Function App Deployment Failed - The remote server returned an error: (403) Forbidden

Question

Deploying to an existing storage account on a subnet with service endpoints for Microsoft.EventHub, Microsoft.KeyVault, Microsoft.Storage and Microsoft.Web.

Storage account is on a selected vnet:

Answer 1

I set 'WEBSITE_CONTENTOVERVNET' to 1 in my app settings and that worked for me to deploying a logic app.

https://learn.microsoft.com/en-us/azure/azure-functions/functions-app-settings#website_contentovervnet

After fixing 403 error, I got 503 Service unavailable when deploying the zip file to the logic app.

The reason why the zip deployment failed is the fileshare in the storage account was not created when the logic app was deployed.

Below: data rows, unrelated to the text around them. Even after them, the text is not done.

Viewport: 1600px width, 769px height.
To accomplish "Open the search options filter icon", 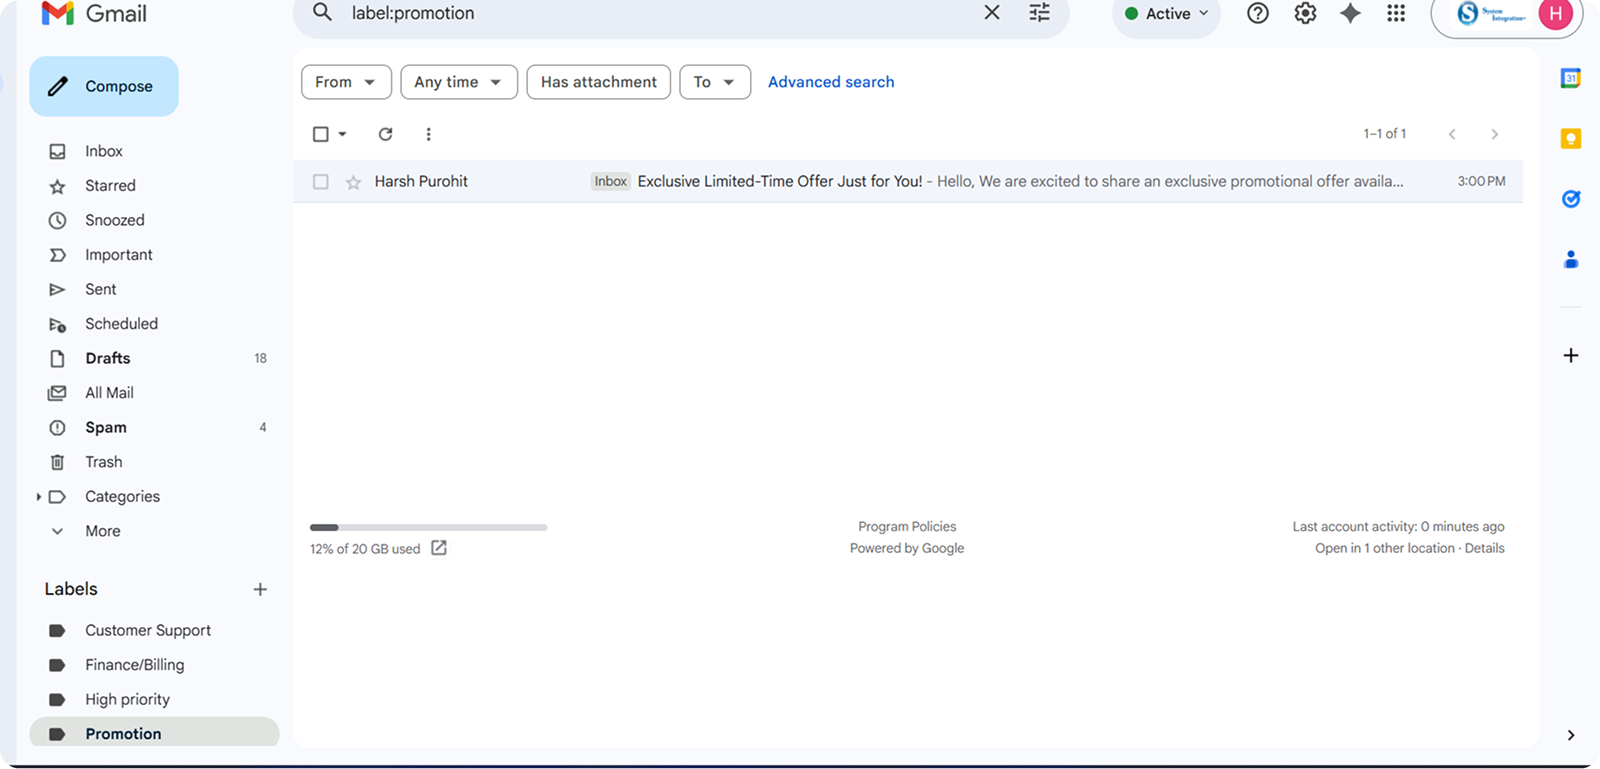I will pos(1039,13).
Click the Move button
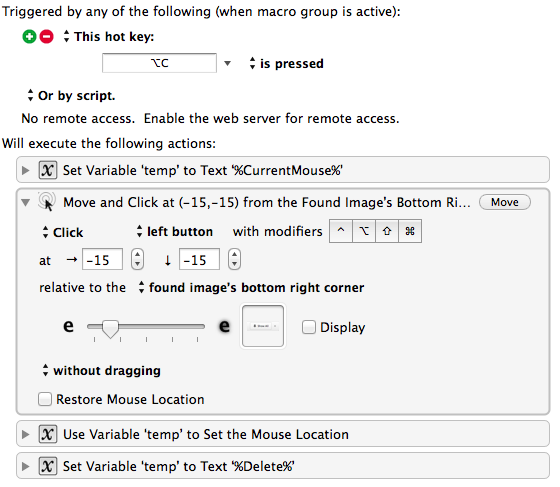The width and height of the screenshot is (560, 487). [505, 202]
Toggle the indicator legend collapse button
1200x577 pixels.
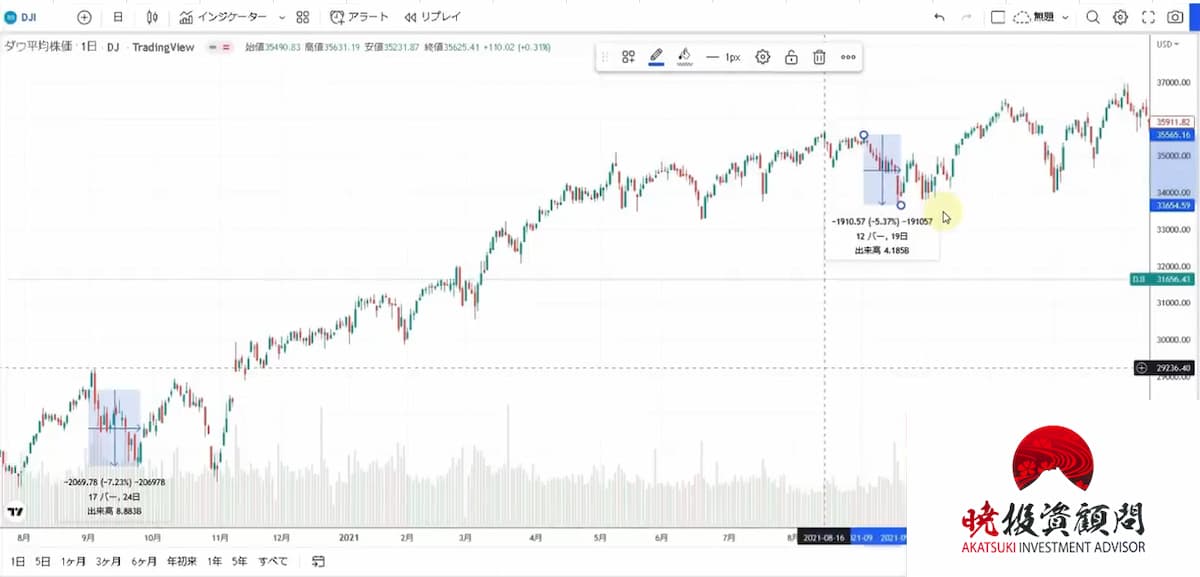click(x=219, y=47)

For a temporary fix, just create a file share before deploying the logic app. A MS support ticket is created and hopefully they will fix it soon!

Answer 2

It looks like you want to restrict access to your storage account from your function app in a virtual network. If so, you need to enable the storage account endpoint in a subnet and enable your function app to integrate with that subnet. Your function app should host on an app service plan which supports virtual network. For more details, you could see the Integrate your app with an Azure Virtual Network.

Moreover, you could refer to this ARM template to finish most of the work. In this case, you will deploy a regional-vnet-integration and a storage account in the same region as the app service.

If you just enable the storage account service endpoint to this subnet but do not want to integrate your function app with this subnet, you need to allow possible outbound IPs of your function app in the firewall of the storage account. Also, the function app and storage account should be in a different region in this scenario.

Feel free to let me know if you have any question.